Sequestrate lo scorso Gennaio dalle Forze dell’Ordine in seguito ad una raccolta firme alla quale avevano preso parte alcuni residenti indispettiti (e non solo) dal forte suono del sistema sonoro del campanile della Chiesa di Sant’Ulderico, ritenuto dagli stessi, “troppo rumoroso” e “ripetitivo”, le campane, al termine del suddetto mese erano state dissequestrate. La magistratura aveva cercato di trovare un compromesso tra il reverendo Klemen Zalar, responsabile della Parrocchia, e la cittadinanza, concedendo al primo di poter suonare le campane ogni giorno, tra le ore 08:00 del mattino e le ore 21:00 della sera, per un massimo di un minuto ogni ora. Tuttavia, il tentativo di conciliazione del PM per mettere in comune d’accordo tanto i residenti indispettiti quanto il parroco, non era stata accolta con grande piacere da quest’ultimo in quanto Zalar aveva reso noto fin da subito che far suonare le campane per non oltre un minuto era cosa impossibile in quanto non si è tenuto conto del tempo di inerzia delle campane e, per tanto, piuttosto che creare ulteriori e spiacevoli incomprensioni con gli abitanti della zona la Parrocchia aveva deciso di non farle suonare proprio.

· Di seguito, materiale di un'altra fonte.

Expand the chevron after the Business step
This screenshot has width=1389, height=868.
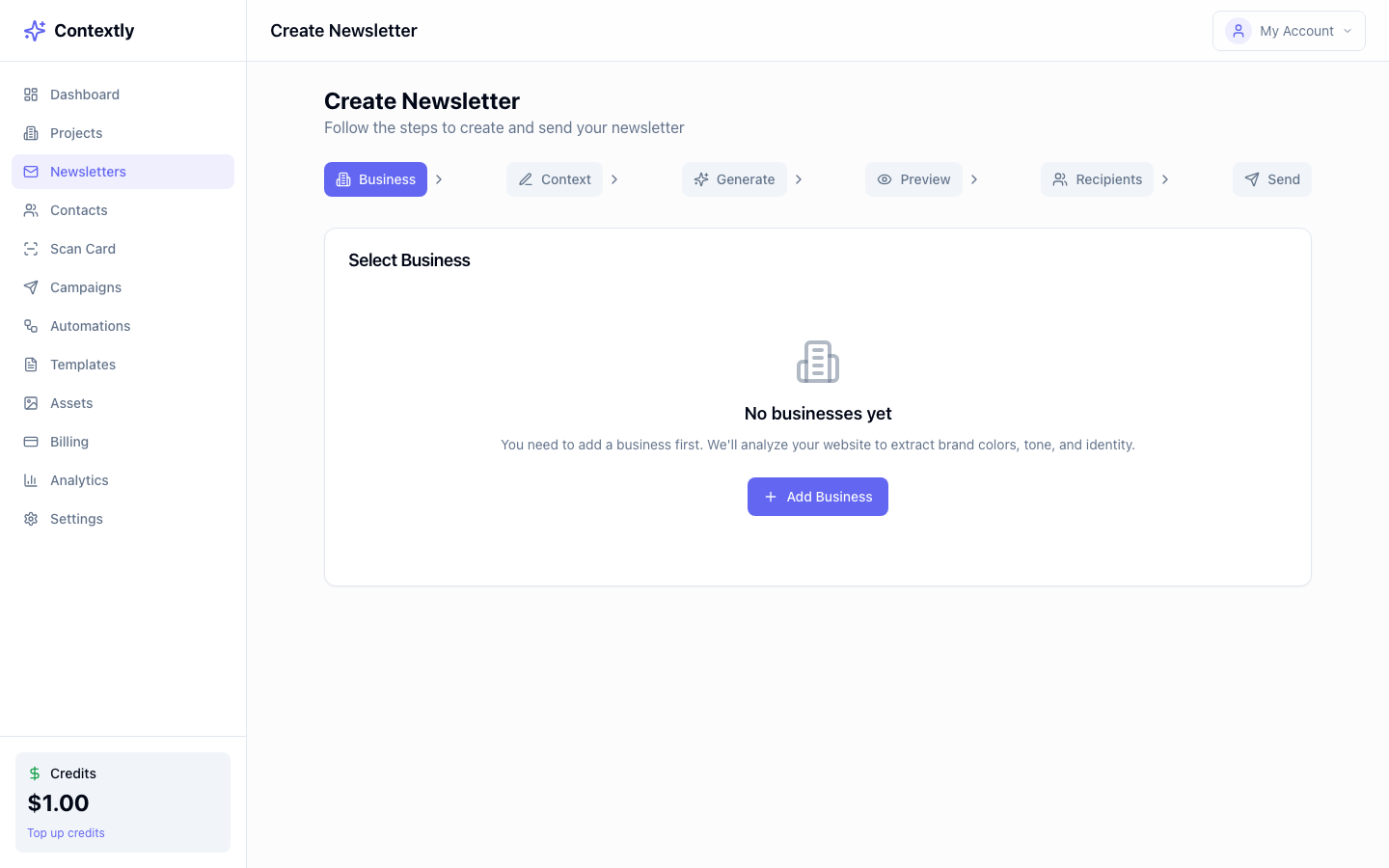point(439,178)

Nel febbraio scorso, poi, in attesa che il dissidio chiesa-residenti venisse analizzato in sede legale, nell’abitato di Dolina era stata avviata la contropetizione. L’obiettivo di quest’ultima era quello di riattivare i rintocchi delle campane della Pieve secondo le modalità della secolare tradizione slovena. Più nello specifico, i residenti avevano chiesto che il campanile ritornasse a suonare l’Angelus alle ore 07:00, alle ore 12:00 e alle ore 20:00 di ogni giorno ed in particolare nella mattina di ogni domenica prima della messa, e in occasione di celebrazioni funebri ed affini. Inoltre, i residenti avevano avanzato la proposta di far suonare le campane in maniera manuale in occasione di eventi come la visita del Vescovo e di alcune delle principali solennità dell’annata liturgica. I firmatari hanno reclamato inoltre, l’utilizzo laico del sistema campanario come il battito dell’orologio, ogni giorno dalle ore 07:00 alle ore 21:00, dei quarti e delle ore piene, e per scandire le fasi della tradizionale festa della “Majenca” (prima domenica di Maggio). Il caso, a metà febbraio, grazie all’interesse di otto eurodeputati sloveni i quali hanno presentato un’interrogazione scritta alla Commissione Europea, era sbarcato a Bruxelles, sostenendo che il sequestro delle campane è stata “una interruzione di una lunga tradizione e una ingerenza nella cultura e nei costumi di questo luogo”. Inoltre, avevano criticato il provvedimento adottato dalla magistratura italiana definendolo sproporzionato e pericoloso per la complessa convivenza tra le persone e le nazioni che convivono in quest’area; pertanto avevano chiesto alla Commissione UE se fosse a conoscenza del caso e in quale maniera intendesse agire “per far cessare le azioni prese nei confronti della libertà religiosa e della tradizione culturale nell’area dove vive la comunità autoctona slovena nella Repubblica Italiana”.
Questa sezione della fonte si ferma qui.